Microbiology, Virology and Parasitology Program

Address

265 John Morgan
3620 Hamilton Walk
Philadelphia, PA 19104

Office tel.: 215 573-7273
Lab tel.: 215 573-7781
Fax: 215 573-0879
E-mail: unao@mail.med.upenn.edu

Link(s)

Dr. O'Doherty's Lab webpage

Education

Barnard College: BA (Biochemistry), 1987.

Rockefeller University: PhD (Cellular immunology), 1994.

Cornell Univeristy Medical College: MD (Medicine), 1995.

Research Interests

  • Differences between HIV infection of resting and activated CD4+ T cells.
  • HIV integration levels in subsets of resting CD4+ T cells and patient samples.
  • Gene therapy of resting CD4+ T cells.

Key words: HIV, latency, reservoirs, dendritic cells, viral pathogenesis, proviral integration, retrovirus, virology, T cell activation, resting T cells, gene therapy, naïve, memory resting CD4+ T cells.

Description of Research

A new picture is emerging: while much of the scientific community has studied HIV infection of activated CD4+ T cells, evidence has accumulated that direct infection of resting CD4+ T cells occurs and that it differs significantly from infection of activated cells. Now it makes sense to work toward understanding infection of resting CD4+ T cells both because these cells are the major infected cell type during acute infection and because latent infection of resting cells is a major reason that HIV is incurable. There has been great success in targeting HIV infection of activated CD4+ T cells; indeed, current treatments can reduce plasma HIV-1 levels to undetectable. It follows that a better understanding of HIV infection of resting CD4+ T cells may lead to new therapies that target resting cells and prevent or treat acute HIV-1 infection.

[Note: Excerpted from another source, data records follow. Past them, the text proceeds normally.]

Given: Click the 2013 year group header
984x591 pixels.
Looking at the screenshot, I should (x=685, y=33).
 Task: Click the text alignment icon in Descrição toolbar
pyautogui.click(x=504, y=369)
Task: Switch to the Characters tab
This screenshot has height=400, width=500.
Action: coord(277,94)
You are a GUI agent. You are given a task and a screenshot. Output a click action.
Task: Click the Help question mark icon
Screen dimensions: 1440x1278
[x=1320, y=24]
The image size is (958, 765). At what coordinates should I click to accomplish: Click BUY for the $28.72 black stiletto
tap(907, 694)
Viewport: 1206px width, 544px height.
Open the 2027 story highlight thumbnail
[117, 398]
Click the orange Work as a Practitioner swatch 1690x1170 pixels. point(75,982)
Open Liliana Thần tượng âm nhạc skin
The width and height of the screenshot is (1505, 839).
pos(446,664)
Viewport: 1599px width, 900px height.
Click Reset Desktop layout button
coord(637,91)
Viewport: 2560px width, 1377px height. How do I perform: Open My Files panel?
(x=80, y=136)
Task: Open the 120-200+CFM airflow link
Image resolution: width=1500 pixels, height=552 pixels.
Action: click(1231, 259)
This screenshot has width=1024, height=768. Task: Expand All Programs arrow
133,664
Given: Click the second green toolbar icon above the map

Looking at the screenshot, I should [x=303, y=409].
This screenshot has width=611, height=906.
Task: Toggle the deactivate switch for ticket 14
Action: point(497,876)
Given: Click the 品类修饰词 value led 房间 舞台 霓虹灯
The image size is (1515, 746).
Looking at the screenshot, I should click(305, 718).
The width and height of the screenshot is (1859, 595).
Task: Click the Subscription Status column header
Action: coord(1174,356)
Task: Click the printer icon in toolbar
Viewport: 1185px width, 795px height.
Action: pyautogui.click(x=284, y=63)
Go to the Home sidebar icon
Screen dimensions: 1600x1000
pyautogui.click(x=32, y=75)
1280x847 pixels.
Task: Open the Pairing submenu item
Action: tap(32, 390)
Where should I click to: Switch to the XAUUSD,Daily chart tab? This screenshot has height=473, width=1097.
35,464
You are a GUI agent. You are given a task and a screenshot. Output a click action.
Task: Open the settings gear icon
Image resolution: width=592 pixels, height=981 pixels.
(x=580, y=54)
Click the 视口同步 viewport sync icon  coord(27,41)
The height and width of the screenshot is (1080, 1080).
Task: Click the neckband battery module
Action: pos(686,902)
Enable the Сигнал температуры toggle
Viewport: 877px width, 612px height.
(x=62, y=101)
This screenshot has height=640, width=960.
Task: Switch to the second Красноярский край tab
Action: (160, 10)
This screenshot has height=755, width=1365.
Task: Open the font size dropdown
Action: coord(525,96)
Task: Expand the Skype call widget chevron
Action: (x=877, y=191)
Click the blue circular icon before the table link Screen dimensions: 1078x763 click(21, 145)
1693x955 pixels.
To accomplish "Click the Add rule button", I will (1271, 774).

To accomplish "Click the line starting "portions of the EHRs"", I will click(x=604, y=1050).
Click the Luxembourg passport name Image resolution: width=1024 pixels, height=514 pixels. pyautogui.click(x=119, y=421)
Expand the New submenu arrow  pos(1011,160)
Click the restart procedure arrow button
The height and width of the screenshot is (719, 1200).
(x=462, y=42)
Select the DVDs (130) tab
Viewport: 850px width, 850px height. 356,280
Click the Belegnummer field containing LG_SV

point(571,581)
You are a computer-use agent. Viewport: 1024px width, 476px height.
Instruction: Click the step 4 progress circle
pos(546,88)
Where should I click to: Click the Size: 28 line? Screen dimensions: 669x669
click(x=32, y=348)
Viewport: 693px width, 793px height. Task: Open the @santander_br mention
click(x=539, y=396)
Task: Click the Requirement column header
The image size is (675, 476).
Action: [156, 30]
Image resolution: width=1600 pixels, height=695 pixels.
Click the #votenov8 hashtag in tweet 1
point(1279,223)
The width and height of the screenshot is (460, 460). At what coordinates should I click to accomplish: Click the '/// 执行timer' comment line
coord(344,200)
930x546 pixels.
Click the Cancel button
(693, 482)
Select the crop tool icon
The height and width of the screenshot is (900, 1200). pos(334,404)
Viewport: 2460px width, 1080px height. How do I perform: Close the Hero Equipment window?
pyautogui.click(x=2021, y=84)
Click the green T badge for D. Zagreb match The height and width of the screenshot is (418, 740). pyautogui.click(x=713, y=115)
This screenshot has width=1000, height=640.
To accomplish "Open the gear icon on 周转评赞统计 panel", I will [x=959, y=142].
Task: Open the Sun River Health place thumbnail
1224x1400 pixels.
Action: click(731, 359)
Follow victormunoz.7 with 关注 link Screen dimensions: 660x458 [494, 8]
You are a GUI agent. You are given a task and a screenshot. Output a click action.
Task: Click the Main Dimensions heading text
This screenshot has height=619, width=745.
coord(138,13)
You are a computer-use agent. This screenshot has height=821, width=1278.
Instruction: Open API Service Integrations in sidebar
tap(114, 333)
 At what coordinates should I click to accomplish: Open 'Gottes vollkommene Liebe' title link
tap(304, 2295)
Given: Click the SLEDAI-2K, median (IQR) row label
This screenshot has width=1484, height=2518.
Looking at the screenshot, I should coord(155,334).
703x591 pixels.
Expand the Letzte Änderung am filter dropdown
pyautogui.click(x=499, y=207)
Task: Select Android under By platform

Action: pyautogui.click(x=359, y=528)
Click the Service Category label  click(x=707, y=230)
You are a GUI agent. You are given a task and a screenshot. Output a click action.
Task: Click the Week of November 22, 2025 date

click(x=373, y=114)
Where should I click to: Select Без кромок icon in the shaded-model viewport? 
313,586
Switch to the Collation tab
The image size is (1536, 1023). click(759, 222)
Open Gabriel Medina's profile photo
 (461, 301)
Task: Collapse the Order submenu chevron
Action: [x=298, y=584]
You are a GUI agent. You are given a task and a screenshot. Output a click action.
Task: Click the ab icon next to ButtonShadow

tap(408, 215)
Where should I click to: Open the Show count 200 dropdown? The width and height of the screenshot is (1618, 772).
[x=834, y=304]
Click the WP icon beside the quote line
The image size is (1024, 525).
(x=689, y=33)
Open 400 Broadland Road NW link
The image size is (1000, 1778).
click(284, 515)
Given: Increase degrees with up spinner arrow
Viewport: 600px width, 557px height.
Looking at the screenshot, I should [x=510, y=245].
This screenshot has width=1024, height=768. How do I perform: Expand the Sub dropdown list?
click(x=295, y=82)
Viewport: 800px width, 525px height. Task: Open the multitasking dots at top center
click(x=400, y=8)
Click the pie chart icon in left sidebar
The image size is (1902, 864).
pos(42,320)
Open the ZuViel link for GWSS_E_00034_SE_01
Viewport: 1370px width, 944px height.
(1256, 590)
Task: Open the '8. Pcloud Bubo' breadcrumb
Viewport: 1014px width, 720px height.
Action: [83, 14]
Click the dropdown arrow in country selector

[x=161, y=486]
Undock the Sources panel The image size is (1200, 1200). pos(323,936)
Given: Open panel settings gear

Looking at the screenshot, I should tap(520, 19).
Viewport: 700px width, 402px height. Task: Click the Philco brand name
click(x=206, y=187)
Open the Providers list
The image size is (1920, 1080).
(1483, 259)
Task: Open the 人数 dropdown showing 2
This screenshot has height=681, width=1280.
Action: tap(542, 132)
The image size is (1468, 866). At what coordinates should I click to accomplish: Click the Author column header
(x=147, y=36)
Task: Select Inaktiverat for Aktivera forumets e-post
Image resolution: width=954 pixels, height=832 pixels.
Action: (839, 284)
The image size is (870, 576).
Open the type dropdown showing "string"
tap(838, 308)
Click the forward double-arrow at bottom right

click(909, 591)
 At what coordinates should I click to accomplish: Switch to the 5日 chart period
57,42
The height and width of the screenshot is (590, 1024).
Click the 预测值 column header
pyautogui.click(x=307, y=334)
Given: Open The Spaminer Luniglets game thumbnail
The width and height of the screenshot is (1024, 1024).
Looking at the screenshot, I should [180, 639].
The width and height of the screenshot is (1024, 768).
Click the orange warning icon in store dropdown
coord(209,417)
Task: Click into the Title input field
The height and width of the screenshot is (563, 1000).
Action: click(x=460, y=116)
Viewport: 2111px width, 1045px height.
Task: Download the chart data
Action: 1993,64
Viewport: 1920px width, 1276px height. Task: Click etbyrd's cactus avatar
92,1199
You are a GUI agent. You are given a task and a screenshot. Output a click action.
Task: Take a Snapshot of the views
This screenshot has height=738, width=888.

We developed an in vitro system in which resting CD4+ T cells can be efficiently infected by HIV. Using this system, we demonstrated that HIV integrates into resting cells without entering the cell cycle and that these infected cells can be stimulated to produce new virions. Therefore, this system serves as an in vitro model of latent HIV infection.

We also developed sensitive, quantitative assays to measure HIV binding, fusion, reverse transcription, and integration in resting and activated CD4+ T cells. Our integration assay detects integration levels as low as 1 provirus in 100,000 resting cells. Moreover, the assay is sufficiently sensitive to measure integration in low inoculum infections and in samples from HIV-infected patients.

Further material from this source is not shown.